Men don’t care about their credit scores as much as women do, which is probably why on average, women have much better credit scores than their male counterparts.
What is a credit score?
A credit score is how lenders measure your “lendability”. If you pay your bills on time, haven’t applied for too many loans in short succession and don’t have debt collectors chasing you then you’ll have a good score. The black marks against your name eventually time out so it is possible to improve your credit score over time if you’ve got a bit of a dodgy financial history.
The benefits of having a good credit score are that you are more likely to have your credit applications approved, be offered better deals when applying for loans including lower interest rates and you can even use your score as leverage to have fees waived.

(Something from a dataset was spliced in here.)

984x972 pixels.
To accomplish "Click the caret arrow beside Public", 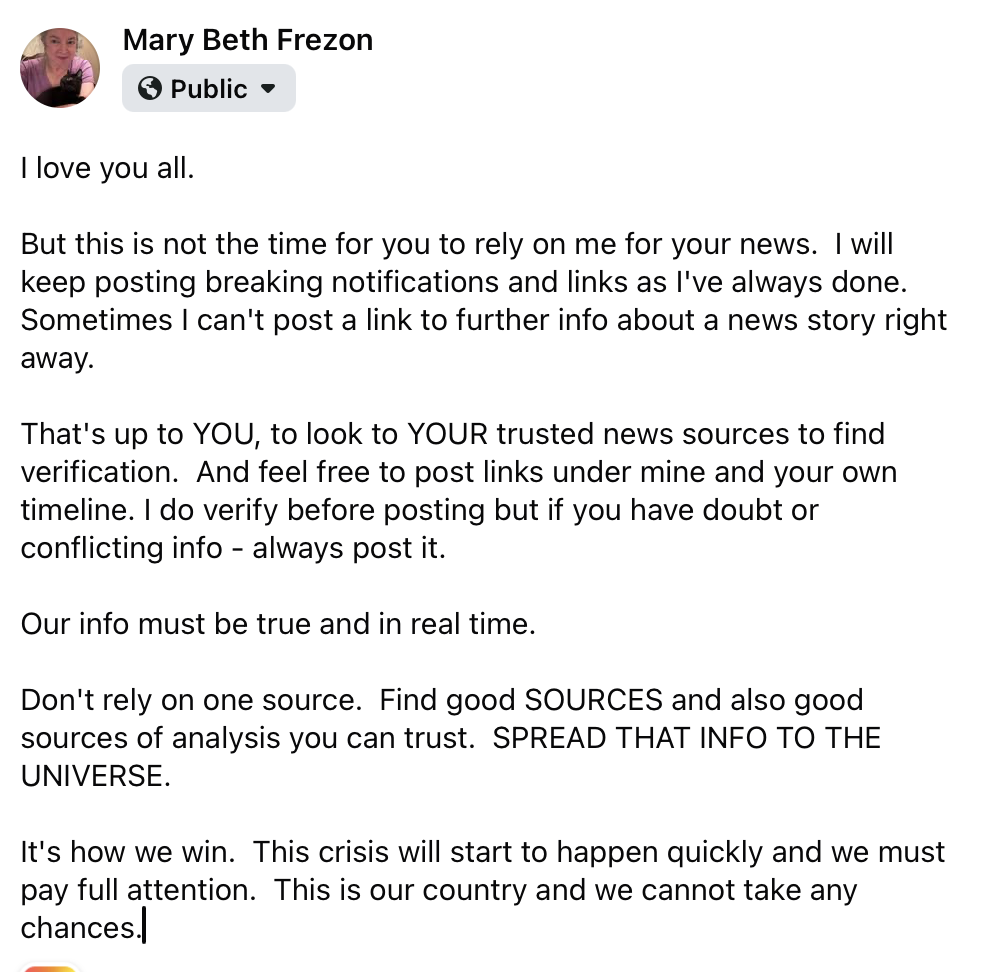I will [268, 88].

On average, women have better credit scores than men, scoring 778 which is in the “very good” category compared to men who stand at 766. Veda also surveyed both men and women about their credit scores and found that men are less concerned with their score than women.
Belinda from Get Credit Score who are partnered with credit agency Veda says this can be explained by a shift that is happening in Australian households.
Kochie and Libby from Kochie’s Money Makeover share their tips of managing your money. Article continues after this video.
Here’s where it gets interesting.
“Traditionally the household finances have fallen into the male domain but more women have really taken this on and what we found is a lot more women – 52 percent of women – are more ambitious with financial goals and more focused on financial goals.”
Get Credit Score also found that overall, men care less about their credit score than women.
“What we found was that less men care what’s in their credit history.”
That means the most dangerous stage in a relationship can often be that time when you go from getting serious to moving in together and merging your lives. From managing your own finances suddenly you are having to manage them jointly.
Repeat after me: Romance is dead when it comes to financial management.
Women should be wary of having joint bills and joint loans with their partners. You don’t want to “catch” bad financial habits. Remember, when it comes to money, romance is dead.